El cierre de la campaña electoral para las elecciones regionales de Extremadura el 19 de diciembre de 2025 ha estado marcado por acusaciones cruzadas entre PP, PSOE y Vox. María Guardiola, candidata del PP, ha recorrido diez localidades aspirando a la confianza mayoritaria, mientras Pedro Sánchez ha defendido a Miguel Ángel Gallardo de 'bulos' judiciales y criticado al PP por escándalos de acoso. Santiago Abascal ha acusado al PP de sobreactuar en el robo de 124 votos por correo.
El 19 de diciembre de 2025, la campaña para las elecciones autonómicas de Extremadura del 21 de diciembre concluyó con tensiones elevadas. María Guardiola, presidenta incumbent del PP y candidata a la reelección, recorrió diez poblaciones desde Talayuela hasta Badajoz, sin el apoyo de su líder nacional Alberto Núñez Feijóo. En un cierre atípico con zambomba flamenca en un polideportivo de Badajoz, ante cientos de asistentes, Guardiola apeló a la movilización: «Que nadie se quede en casa porque vamos a seguir transformando Extremadura». Confió en obtener «la confianza mayoritaria» y mencionó un «juego muy sucio» en la recta final, refiriéndose al robo de 124 votos por correo en Fuente Cantos (Badajoz), que la Guardia Civil clasificó como delincuencia común, ya que los ladrones buscaban 14.000 euros y los votos fueron hallados a 20 km. El PP denunció el hecho ante la Junta Electoral como «robo de la democracia», pero Correos informó que 118 afectados ya habían votado de nuevo.
Pedro Sánchez, en un mitin de cierre del PSOE en Villanueva de la Serena —localidad natal de Gallardo, donde fue alcalde 21 años—, defendió al candidato socialista, imputado por prevaricación y tráfico de influencias en la contratación de David Sánchez Pérez-Castejón, hermano del presidente, en la Diputación de Badajoz. Sánchez lo presentó como víctima de «bulos y zancadillas»: «Han intentado que perdiera la calma y no lo han conseguido. Vas a ganarles con los votos y vas a ser el próximo presidente de Extremadura». Criticó al PP por encubrir casos de acoso, como la contratación por ocho meses de un primo de Guardiola condenado por violencia de género como chófer, y la protección al alcalde de Navalmoral, Enrique Hueso, denunciado por coacciones laborales contra la concejala Paula González. Gallardo, por su parte, enfatizó la «tolerancia cero» del PSOE al machismo y se presentó como beneficiario del «ascensor social» socialista, destacando el aumento de la pensión familiar de 822 a más de 1.100 euros.

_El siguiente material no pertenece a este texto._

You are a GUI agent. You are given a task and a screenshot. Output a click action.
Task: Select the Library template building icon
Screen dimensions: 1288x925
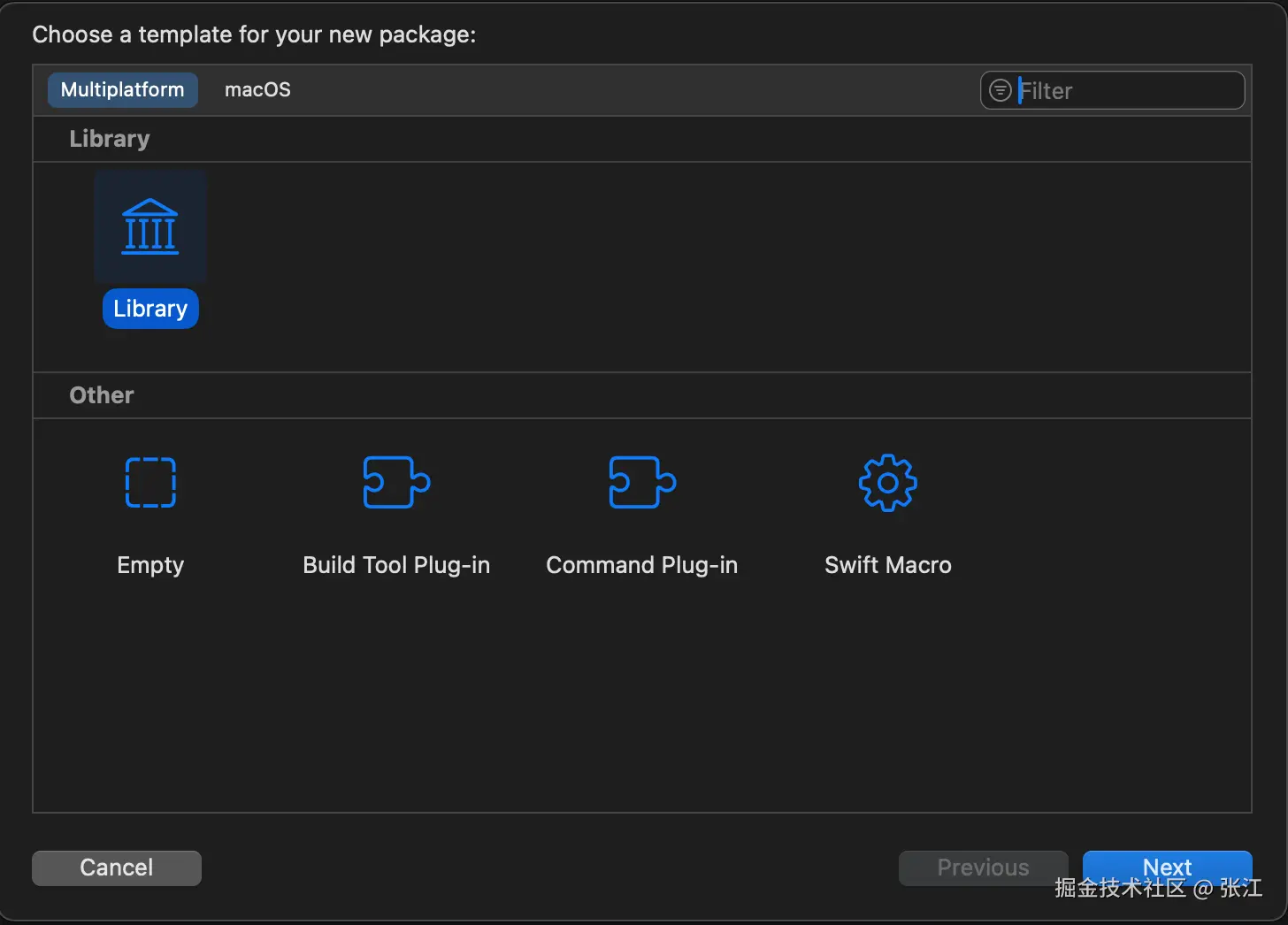150,226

Santiago Abascal cerró la campaña de Vox en el Palacio de Congresos de Badajoz ante más de 500 personas, acusando al PP de «sobreactuar» con el robo de votos, que consideró un delito común. Reiteró las condiciones de Vox para apoyar a Guardiola —rechazo a la inmigración y al Pacto Verde Europeo— y calificó las elecciones de «absurdas» por el adelanto electoral, un «capricho» de la presidenta. Su candidato, Óscar Fernández Calle, reivindicó la continuidad de la central nuclear de Almaraz y regadíos en Tierra de Barros.
Las encuestas previas muestran al PP cerca de los 33 escaños de mayoría absoluta pero con esperanzas desvanecidas de evitar depender de Vox, mientras el PSOE cae en picado hacia unos 20 escaños, su peor resultado histórico. En 2023, PSOE y PP empataron con 28 escaños cada uno, pero el primero ganó por votos (242.659, 39,9%). Los escándalos de corrupción y acoso en ambos bandos han condicionado una campaña marcada por la polarización.